Last week, I talked about school, career, and finding a path for my future. It has been very hard for me to focus on what I want to do going forward, because at present, and for a long time now, my job has been focused on my children and home. In my head, I’ve always had this idea of becoming a publish author, and being a stay at home mom allowed me to work toward that. But as I’ve gotten older, the role of a published author has appealed less and less. I might still publish one day, but I’m not looking to be a full-time author as a career. Much of the sales and marketing aspects of that career just don’t appeal. And with that dream gone, combined with it being time to transition away from my role as a stay at home mom, I’ve had a lot of thoughts about what I want to do next. It’s rather hard to start over again at 40, you know?
For the past five years or so, I’ve considered and even worked toward certain professions, including taking a paralegal certification course through UT Austin, researching the local massage therapy school in SA, studying realty textbooks and exams, and looking into the excellent sign language interpretation program we have here in San Antonio. None of it felt 100% right, and I never felt able to fully commit. Then, a couple months back, I realized what job – if it were possible to get – would be absolutely perfect for me, one I’d be both excellent at and would make me very happy: a continuity editor. I’m detail-oriented to an extreme, I love organization, I love making connections, I’m excellent at research, and I’m very good at piecing things together. But come on, there are like five people in the world who have that job and who knows if it’s even a full-time paid gig. It’s too specialized. It was a jumping off point for me, though.

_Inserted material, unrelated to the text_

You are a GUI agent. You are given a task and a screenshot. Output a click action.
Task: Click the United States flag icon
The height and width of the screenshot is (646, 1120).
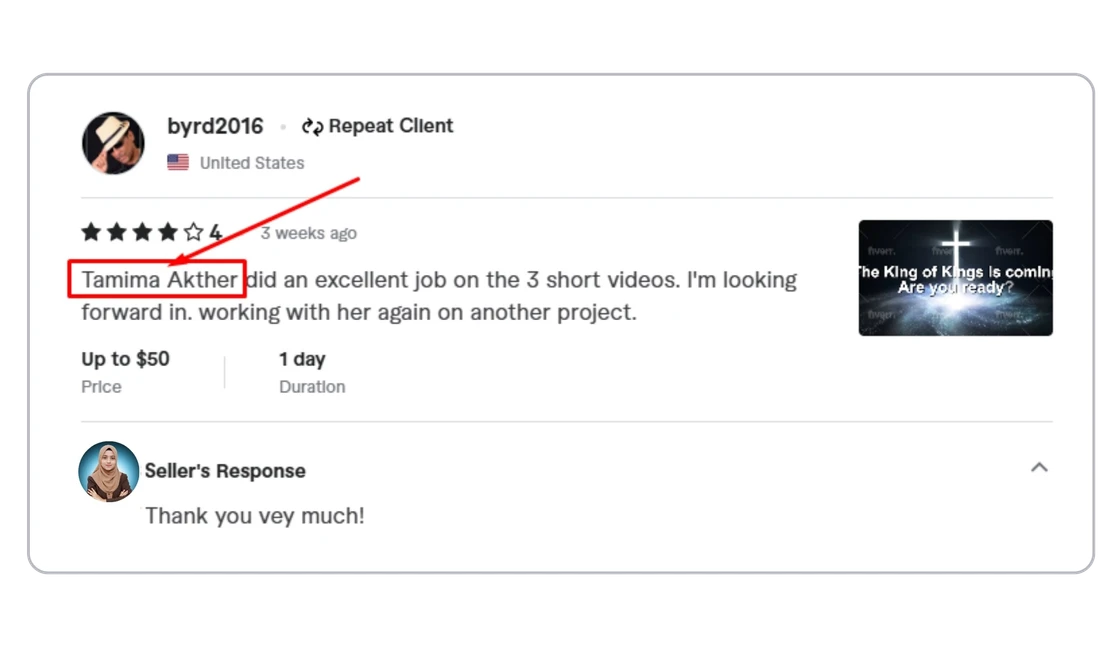(x=178, y=162)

So I thought about all the reasons why I would love being a continuity editor, and what skills were involved, and that led me back to something I’d considered ten years ago. Back then, I was running a book club at my local library, volunteering there, and attending ALA conferences with other librarians. I actually started looking into what I’d need to do to become a librarian, with the thought that I could eventually go into something specialized, a collections archivist or research archivist or along such lines. Ten years ago, finishing both undergrad and grad school wasn’t something I could consider, not as a stay at home mom with small children. Also, I didn’t have any particular direction in mind for my bachelors. And now I do.
Sometime in the next year, my plan is to start school at SNHU (online) and major in sociology with an emphasis on community health, which is one of their special majors. I also hope to start volunteering again at my library after Morrigan has shipped out to the navy. Then, after getting my bachelors, I’d like to get a job (hopefully within the library system here, but I know that’s really competitive) where I can get tuition reimbursement for grad school. I’m not sure yet where I’ll go for my MLS, but that will come in time. Which direction I go with my MLS will also come in time, but there are a ton of options, all of which sound really good to me. I like having a broad career in mind.
For the first time, I really feel good about my future plans. I feel safe, in a way that would be difficult to describe. I don’t look at the future anymore and see a big blank space. The last few years, as this time of life approached – and as my family moved and moved and moved and moved – I’ve been spinning in circles, weaving around trying to find a path through the woods. (To use some mixed metaphors.) And now I’ve stopped spinning. I’ve found which direction leads out of these woods. And I’m happy about that.
(Funny thing: So perhaps I don’t want to have a career as a published author anymore, but this whole finding-the-right-direction thing feels exactly the same as when a novel idea I’ve been thinking about idly for years sudden solidifies into shape and becomes ready to write. Often it comes down to realizing something that you weren’t able to see before, which gives the whole novel purpose and direction. This is the same: finding the thing I wasn’t able to see before, and now knowing exactly which way to travel. Kinda awesome.)